Валить-кряжевать уменье, сноровка требуются, а воз накладывать — втройне. Да силенка еще. И помощь, опять же, нужна. Не подымать — это Шурка и сам как-нибудь сделает — придержать хотя бы другой конец кряжа, чтоб не падал с саней. Упал, сбил поперечину — начинай все сначала. Если б три руки было у тебя…
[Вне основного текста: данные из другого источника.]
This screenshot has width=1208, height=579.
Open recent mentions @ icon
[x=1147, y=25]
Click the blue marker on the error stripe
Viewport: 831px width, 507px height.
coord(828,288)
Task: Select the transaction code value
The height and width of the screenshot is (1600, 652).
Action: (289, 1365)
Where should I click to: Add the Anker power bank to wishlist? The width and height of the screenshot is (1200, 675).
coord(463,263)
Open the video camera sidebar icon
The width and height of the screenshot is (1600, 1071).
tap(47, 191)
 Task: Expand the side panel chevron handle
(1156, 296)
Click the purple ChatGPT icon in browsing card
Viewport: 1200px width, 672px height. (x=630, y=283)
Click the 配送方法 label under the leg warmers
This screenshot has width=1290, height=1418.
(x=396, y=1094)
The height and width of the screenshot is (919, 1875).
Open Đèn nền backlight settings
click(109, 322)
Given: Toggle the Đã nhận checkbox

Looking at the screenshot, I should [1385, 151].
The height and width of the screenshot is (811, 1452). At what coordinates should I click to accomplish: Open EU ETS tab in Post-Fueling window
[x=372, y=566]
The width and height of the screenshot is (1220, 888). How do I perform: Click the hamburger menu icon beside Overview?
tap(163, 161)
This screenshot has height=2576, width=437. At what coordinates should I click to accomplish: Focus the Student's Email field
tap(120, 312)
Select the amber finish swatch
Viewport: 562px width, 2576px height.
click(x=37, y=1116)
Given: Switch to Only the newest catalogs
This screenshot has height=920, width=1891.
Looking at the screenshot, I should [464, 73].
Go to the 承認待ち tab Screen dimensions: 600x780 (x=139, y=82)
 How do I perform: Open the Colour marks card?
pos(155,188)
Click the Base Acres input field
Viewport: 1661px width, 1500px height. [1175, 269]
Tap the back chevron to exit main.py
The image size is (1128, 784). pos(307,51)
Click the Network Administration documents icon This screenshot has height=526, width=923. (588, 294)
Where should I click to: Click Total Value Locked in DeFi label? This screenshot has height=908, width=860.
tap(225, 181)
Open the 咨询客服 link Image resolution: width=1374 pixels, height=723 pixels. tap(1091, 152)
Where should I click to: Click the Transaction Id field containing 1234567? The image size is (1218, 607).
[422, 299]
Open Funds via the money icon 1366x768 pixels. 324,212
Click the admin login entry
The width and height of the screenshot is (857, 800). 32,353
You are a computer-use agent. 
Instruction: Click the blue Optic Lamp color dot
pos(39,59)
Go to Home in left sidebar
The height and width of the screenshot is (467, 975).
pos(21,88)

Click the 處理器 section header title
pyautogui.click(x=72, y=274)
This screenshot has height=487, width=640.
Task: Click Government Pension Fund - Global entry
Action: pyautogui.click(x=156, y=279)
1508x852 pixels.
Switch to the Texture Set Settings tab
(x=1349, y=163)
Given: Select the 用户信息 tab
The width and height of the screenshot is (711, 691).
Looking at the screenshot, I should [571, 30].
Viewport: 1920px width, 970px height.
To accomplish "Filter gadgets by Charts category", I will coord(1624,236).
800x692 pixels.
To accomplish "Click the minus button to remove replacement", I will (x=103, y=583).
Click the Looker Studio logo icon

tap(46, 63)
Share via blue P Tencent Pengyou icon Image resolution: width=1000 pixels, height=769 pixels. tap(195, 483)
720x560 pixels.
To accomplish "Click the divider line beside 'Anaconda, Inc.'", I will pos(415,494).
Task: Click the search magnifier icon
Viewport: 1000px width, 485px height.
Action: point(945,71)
Сани стояли на дороге, кряжи лежали по обе стороны. Бык терпеливо ждал, пока крикнут на него. Шурка выбрал самый тяжелый кряж, зашел с тонкого конца, нагнулся, подсунул под него руки в промерзших насквозь верхонках и стал подымать, покачиваясь на расставленных ногах. Поднял, подался чуть влево и положил в головашки. Зашел с комля, нагнулся, обнял его, стал разгибаться и не поднял — ноги утонули в снегу. Утоптал снег, снова сунул руки под кряж, напрягся, ме-едленно выпрямляясь, поднял на живот и, задержав дыхание, не руками одними, а всем телом уже перевалил кряж на сани. Двинул, просунул в головашки подальше, поправил сдвинутую поперечину, нагнулся за новым кряжем. Одиннадцать оставалось уложить.